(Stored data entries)

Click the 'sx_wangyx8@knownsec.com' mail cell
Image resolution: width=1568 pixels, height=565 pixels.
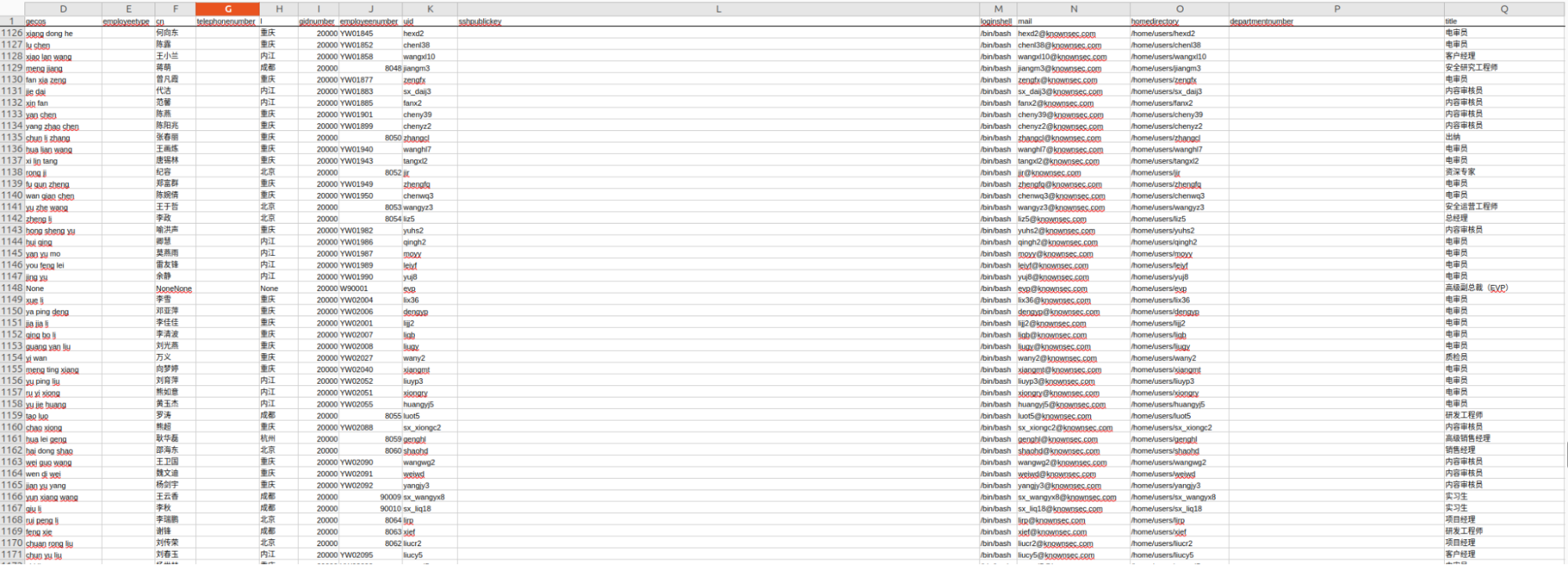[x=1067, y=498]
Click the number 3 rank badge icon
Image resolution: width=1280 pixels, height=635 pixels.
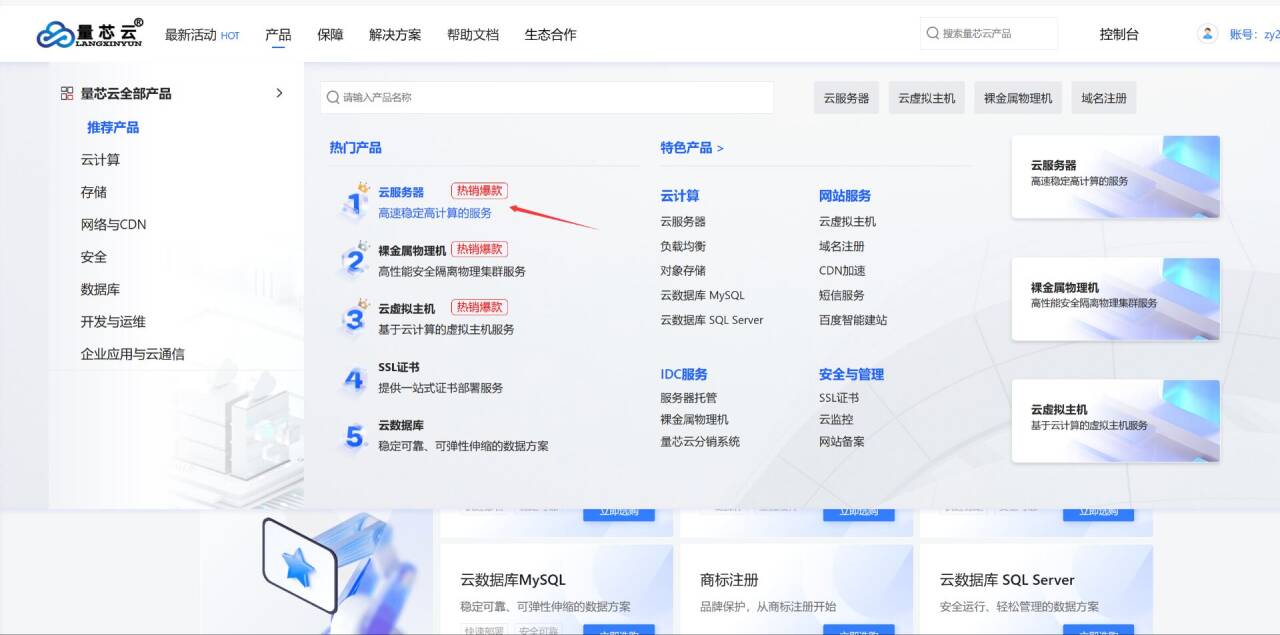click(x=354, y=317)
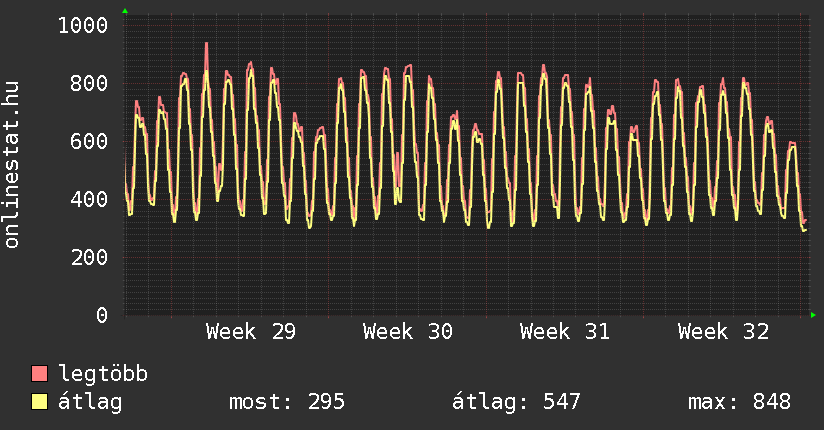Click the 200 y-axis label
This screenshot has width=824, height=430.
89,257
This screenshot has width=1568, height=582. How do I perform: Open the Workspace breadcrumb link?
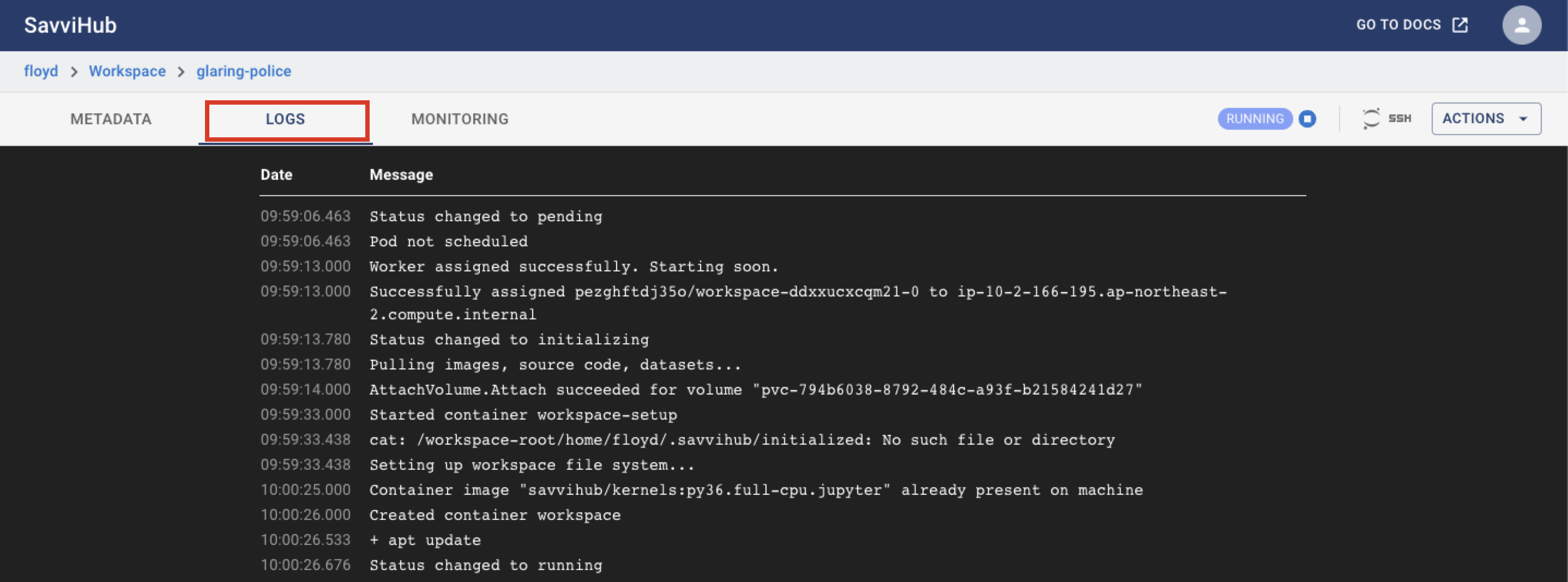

→ AIM OF THE TASK
What you return must be the entries above, exactly as they appear, without any pictures.

→ YOUR RESPONSE
Click the 'sx_wangyx8@knownsec.com' mail cell
Image resolution: width=1568 pixels, height=565 pixels.
[x=1067, y=498]
Click the number 3 rank badge icon
Image resolution: width=1280 pixels, height=635 pixels.
click(x=354, y=317)
Click the 200 y-axis label
This screenshot has width=824, height=430.
89,257
This screenshot has width=1568, height=582. How do I perform: Open the Workspace breadcrumb link?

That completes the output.